- Selected extract -
════
It takes a certain kind of courage to short sell blue chips, such as the Dow Jones industrial average components. Short sellers are betting on these companies to fail, or at least for their share prices to fall handily. Plus, those sellers are responsible for paying the dividends on the stocks they short.
Maybe it is little wonder that only three of the 30 Dow stocks had notable short interest between July 15 and July 31; that is, more than 50 million shares short. In fact, 10 of them had short interest of more than 25 million shares.
While the bull market is quite long in the tooth — now more than 10 years old — and concern about a possible recession remains as the trade war with China ramps up, the markets are still not that far from all-time highs. Investors may wonder then what the short sellers expect from some of the biggest, most well-respected names on Wall Street.
As of the July 31 settlement date, the most recently reported period, short sellers favored Pfizer Inc. (NYSE: PFE), Intel Corp. (NASDAQ: INTC) and Microsoft Corp. (NASDAQ: MSFT) above all other Dow stocks.
> Shares short: about 67.95 million
> Change from prior period: 17.7%
> Percentage of float: 1.2
Pfizer’s reign as king of the hill, which began in May, has resumed after just one period in the number two spot on this list. Note though that the latest figure is nowhere near the 156 million shares short seen back in January. The latest days to cover reading was almost three.
Pfizer announced in July that its Upjohn business would merge with Mylan to create a new global pharmaceutical company. Pfizer shares ended the short interest period about 9% lower than where they started, nearly all that drop coming in the final few days of the period. Meanwhile, the Dow retreated less than 2% between the settlement dates.
Shares closed most recently at $36.35 apiece, more than 3% lower for the week. Pfizer’s 52-week low of $35.86 was seen in that time, and the 52-week high of $46.47 was from this past December. The stock now is trading more than 16% lower than at the beginning of the year.
> Shares short: almost 63.37 million
> Change from prior period: 3.8%
> Percentage of float: 1.4
The number of shares short now has increased in four of the past six periods and is the highest it has been so far this year. The average daily trading volume increased in the latest period, and as of the end of last month, it would take nearly three days for investors to cover all their short positions.
Intel was reportedly in talks to sell its cellular modem business to Apple in late July. While the share price ended the short interest period 2% or so higher, it had been up more than 7% earlier in the month. The Nasdaq ended those two weeks essentially flat, though it pulled back afterward.
Intel was last seen trading at $45.98 a share, down handily from the multiyear high of $59.59 seen this spring. The 52-week low is $42.36 per share. Note that the latest share price is about 2% higher than at the beginning of the year, while the Nasdaq is up nearly 20% year to date and the Dow has seen a gain of more than 12%.
> Shares short: more than 53.07 million
> Change from prior period: 6.8%
> Percentage of float: 0.7
Microsoft’s short interest has grown for five consecutive periods, but the 52-week high was more than 58 million shares short posted in January. The average daily trading volume grew from its lowest level since April, but by the most recent settlement date, the number of days it would take for investors to cover all their short positions was still a bit more than two.
════
- Extracted data -
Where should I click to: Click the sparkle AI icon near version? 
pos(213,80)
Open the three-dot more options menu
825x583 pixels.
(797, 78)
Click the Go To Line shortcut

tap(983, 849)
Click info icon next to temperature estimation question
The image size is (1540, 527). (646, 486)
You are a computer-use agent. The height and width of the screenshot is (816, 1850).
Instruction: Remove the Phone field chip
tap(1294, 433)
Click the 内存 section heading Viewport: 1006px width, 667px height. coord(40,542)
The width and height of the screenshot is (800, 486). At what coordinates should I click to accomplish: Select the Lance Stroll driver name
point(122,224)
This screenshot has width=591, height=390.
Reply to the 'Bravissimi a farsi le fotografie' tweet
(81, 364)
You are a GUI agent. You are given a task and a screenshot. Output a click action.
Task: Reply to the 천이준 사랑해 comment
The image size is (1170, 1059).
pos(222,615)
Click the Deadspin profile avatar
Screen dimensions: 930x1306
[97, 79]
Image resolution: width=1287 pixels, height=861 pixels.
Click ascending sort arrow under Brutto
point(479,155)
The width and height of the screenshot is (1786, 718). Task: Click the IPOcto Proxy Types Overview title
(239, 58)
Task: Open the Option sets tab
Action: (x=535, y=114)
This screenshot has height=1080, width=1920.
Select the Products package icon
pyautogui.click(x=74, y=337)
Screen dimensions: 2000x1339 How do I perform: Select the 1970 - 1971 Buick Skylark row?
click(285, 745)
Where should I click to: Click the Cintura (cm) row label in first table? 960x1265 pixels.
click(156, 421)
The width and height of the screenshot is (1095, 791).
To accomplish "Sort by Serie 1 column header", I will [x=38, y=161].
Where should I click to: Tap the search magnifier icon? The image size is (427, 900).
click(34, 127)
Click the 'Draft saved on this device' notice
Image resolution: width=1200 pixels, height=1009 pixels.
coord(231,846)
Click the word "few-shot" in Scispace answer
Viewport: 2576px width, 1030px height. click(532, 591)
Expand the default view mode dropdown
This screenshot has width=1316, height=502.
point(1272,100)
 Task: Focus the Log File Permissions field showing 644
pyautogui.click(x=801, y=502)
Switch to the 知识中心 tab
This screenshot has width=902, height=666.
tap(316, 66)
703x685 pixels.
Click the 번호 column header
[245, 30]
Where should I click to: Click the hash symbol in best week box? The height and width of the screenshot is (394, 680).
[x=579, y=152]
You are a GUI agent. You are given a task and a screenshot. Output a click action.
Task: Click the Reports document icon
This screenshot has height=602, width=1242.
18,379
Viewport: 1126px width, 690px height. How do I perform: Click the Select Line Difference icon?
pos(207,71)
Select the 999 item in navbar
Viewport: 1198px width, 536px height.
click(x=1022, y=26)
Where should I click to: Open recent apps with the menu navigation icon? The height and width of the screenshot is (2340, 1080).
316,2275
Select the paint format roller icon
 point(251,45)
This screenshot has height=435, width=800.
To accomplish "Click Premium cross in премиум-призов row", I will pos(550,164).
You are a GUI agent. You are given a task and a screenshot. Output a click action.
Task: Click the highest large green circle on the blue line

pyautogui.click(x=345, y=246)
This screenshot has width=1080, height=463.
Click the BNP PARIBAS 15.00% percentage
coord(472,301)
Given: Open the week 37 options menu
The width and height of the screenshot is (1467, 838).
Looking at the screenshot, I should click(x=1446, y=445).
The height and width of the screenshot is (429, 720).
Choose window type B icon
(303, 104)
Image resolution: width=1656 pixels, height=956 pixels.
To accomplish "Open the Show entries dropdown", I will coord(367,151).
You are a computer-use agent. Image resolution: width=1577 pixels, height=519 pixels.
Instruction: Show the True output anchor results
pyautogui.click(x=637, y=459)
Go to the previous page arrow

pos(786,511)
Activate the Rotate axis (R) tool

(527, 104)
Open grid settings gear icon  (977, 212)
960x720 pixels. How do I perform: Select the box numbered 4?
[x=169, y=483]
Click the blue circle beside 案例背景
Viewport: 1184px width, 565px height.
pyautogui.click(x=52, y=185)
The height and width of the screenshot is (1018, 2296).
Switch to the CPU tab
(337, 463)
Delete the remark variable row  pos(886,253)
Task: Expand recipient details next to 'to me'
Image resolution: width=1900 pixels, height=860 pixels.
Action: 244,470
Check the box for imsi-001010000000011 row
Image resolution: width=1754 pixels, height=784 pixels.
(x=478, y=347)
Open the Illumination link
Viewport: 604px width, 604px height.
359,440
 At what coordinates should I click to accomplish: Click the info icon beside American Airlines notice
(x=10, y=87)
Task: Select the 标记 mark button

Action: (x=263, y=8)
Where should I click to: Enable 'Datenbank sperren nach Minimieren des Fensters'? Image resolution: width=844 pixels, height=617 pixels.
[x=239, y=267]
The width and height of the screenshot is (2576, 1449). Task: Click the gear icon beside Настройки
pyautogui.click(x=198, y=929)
════
- Prompt 1 -
Restate the passage on Dow short interest from "As of the July" through "was almost three.", replacing "short sellers" with "short-selling investors".
- Prompt 2 -
According to the passage on Dow short interest, why does it take a certain kind of courage to short sell blue-chip stocks?
- Prompt 3 -
List every "Shares short" figure given in the passage on Dow short interest.

- Worked solution 1 -
As of the July 31 settlement date, the most recently reported period, short-selling investors favored Pfizer Inc. (NYSE: PFE), Intel Corp. (NASDAQ: INTC) and Microsoft Corp. (NASDAQ: MSFT) above all other Dow stocks.
> Shares short: about 67.95 million
> Change from prior period: 17.7%
> Percentage of float: 1.2
Pfizer’s reign as king of the hill, which began in May, has resumed after just one period in the number two spot on this list. Note though that the latest figure is nowhere near the 156 million shares short seen back in January. The latest days to cover reading was almost three.

- Worked solution 2 -
Short sellers are betting that these companies will fail, or at least that their share prices will fall handily. They are also responsible for paying the dividends on the stocks they short.

- Worked solution 3 -
- about 67.95 million
- almost 63.37 million
- more than 53.07 million